It’s the little things. How you talk on the radio, using airspeed or vertical speed or flight level change to climb, the way you program the flight management, where you write the clearance. It’s the little things you do as the ‘co pilot’ that can aggravate captains.
I’ve found that none seem to have any issue with me. I’ve been far from perfect. I’ve felt more like a student pilot in last 3 months than ever before. I’m an infant in a big world. I’m bright-eyed-bushy-tailed and I feel dumb as a new puppy. I hate being new at things. I hate not being proficient and efficient.
It’s frustrating at times, yet I know it’s a learning curve that will slowly start to fade. However most of what frustrates me isn’t myself, it’s trying to appease the other crew member. Trying to adapt to the ‘right’ way and decipher what is good advice and what is not.
I’ve flown with super relaxed guys that are quiet and reserved, won’t interfere unless something catches fire. They help where they think I need it, and otherwise they just let me fly. These are the guys that are a pleasure to fly with. You don’t feel any pressure to perform or to be perfect, and when you do make a mistake(and I do) they don’t set YOU on fire for it.
There are the guys in the middle that don’t really tell you how to fly, yet they often give you ‘advice’. “Ya know, if you did it this way, I would like it better.” It’s like that moment in Office Space where he wants her to wear more flair. “So I should do it that way?” “Well if you want to do it that way, it would be better. You want to be better right?”

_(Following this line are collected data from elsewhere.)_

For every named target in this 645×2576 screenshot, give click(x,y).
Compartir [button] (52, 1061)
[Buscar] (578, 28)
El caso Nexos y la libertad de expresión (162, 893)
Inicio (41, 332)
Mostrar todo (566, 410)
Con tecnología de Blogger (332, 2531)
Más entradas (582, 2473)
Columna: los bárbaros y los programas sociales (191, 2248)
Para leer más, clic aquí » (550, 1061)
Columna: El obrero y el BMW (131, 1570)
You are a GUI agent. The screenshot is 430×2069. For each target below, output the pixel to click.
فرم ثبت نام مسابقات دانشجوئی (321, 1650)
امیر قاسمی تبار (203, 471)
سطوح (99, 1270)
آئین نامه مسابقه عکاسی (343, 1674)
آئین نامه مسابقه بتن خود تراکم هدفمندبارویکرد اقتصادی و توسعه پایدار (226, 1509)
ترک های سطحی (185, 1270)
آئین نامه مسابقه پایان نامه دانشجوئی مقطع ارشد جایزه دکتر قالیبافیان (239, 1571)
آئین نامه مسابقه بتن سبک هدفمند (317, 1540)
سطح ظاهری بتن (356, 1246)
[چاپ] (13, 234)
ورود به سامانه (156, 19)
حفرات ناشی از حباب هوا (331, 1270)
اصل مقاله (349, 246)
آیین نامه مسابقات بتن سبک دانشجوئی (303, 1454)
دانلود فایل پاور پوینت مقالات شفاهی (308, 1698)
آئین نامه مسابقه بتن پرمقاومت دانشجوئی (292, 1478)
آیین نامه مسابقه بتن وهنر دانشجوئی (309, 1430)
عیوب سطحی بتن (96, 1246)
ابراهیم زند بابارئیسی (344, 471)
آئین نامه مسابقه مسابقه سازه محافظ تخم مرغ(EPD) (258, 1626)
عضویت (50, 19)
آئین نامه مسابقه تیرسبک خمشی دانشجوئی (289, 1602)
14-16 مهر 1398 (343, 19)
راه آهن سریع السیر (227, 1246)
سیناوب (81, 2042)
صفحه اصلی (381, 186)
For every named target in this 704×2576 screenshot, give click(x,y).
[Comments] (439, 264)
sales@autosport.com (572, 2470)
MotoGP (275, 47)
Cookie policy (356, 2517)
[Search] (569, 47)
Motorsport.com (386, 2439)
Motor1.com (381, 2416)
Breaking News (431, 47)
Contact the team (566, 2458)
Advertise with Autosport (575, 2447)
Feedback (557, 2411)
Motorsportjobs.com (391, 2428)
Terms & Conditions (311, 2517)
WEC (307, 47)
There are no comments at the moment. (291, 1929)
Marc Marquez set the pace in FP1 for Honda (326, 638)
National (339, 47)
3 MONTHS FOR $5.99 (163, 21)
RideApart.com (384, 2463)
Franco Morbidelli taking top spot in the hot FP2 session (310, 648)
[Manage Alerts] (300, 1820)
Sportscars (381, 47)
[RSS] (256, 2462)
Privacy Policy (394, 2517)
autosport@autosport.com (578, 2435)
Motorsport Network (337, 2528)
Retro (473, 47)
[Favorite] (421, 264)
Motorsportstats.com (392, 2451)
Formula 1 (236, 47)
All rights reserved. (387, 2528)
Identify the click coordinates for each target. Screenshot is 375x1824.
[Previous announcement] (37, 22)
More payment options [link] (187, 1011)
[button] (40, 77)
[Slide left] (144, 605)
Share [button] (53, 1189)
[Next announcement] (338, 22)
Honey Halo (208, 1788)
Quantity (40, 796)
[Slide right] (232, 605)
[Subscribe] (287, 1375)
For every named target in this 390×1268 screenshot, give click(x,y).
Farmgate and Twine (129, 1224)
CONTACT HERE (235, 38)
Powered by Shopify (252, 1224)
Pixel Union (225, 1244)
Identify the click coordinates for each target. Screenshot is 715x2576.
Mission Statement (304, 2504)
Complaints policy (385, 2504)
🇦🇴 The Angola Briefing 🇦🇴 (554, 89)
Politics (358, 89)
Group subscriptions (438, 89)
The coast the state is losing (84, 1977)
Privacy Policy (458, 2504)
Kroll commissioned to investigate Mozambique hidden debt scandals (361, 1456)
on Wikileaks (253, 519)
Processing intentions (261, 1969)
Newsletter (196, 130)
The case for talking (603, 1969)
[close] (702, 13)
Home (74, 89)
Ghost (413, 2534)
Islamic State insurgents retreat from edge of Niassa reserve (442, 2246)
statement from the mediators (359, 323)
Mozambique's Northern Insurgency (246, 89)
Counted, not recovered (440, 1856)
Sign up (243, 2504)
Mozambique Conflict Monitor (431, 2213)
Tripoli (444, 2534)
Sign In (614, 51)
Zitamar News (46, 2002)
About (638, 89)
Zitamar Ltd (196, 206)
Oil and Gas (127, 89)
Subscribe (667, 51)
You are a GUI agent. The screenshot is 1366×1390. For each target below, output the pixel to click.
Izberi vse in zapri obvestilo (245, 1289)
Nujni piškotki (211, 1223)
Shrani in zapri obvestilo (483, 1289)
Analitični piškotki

Except it’s not better. It’s just different. Or maybe I just think it’s different and not better. What do I know anyways? What I’ve learned about aviation is everyone has their way. Every single thing you can do with an airplane you can do a million ways. 99% of those different ways are just as efficient and effective. Unfortunately they only teach you one way. Who’s to say it’s the right way, or the best way, but it’s the way they teach you. Yet everyone has their opinion on what is better, so they feel obligated to ‘teach’ me.
Now I’m the kind of guy who wants to know the million different ways so I can choose which is my favorite or preferred, and I’m still figuring out ‘my way’. Yet it still creates this stigma that I can’t do it ‘right’. Everyone is always telling me to do it differently, and I don’t know if that’s because they don’t like the way I do things or because they know I’m new. It has quickly become the most frustrating part of my job.
Then there are the ‘other’ captains. The ones that flat out tell you to do it this way, or don’t do that. My favorite is when I’m flying and they change something and don’t tell me what. Like I get to just figure it out on my own what they changed, and why. Or they will correct my work, or just plain DO my work. Nothing makes you feel like less of an efficient worker than when somebody does your work for you. Did he think I wasn’t capable of doing it myself? Did he think I would do it wrong? Was he being nice and helping me get my stuff done? I wish he wouldn’t do that, I still need to get practice with this stuff!
I got nearly an hour long lecture on why I shouldn’t try to tell the captain where to taxi. It wasn’t my job to set the tone of the cockpit, it was merely my job to shut up and run checklists. Apparently. I was told that captains know where to taxi and they don’t need any help. Granted I wasn’t trying to imply he didn’t know where to taxi. I confirmed our route and made sure he know which way it was. I have lots of work during the taxi that sometimes requires my head to be inside while he’s driving around the airport. Guess where the most doled out violations are given? During taxi. We both get nailed with a runway incursion or deviation because he made a wrong turn. In my short time here I’ve already stopped one guy from taxiing on a closed taxi-way, a crew from crossing a hold short line while on the jump seat, and one guy from getting completely lost.
Regardless of these first world issues, I’ve been enjoying the new job and the benefits. I have traveled a ton the last few months and been able to see friends that I don’t get to see often enough. It has allowed me to make a long distance relationship feel like it isn’t long distance. It allowed me to be with my mom on her birthday for the first time in many years. I have more days off now than I’ve ever had before. I’m getting use to having days off in the middle of the week.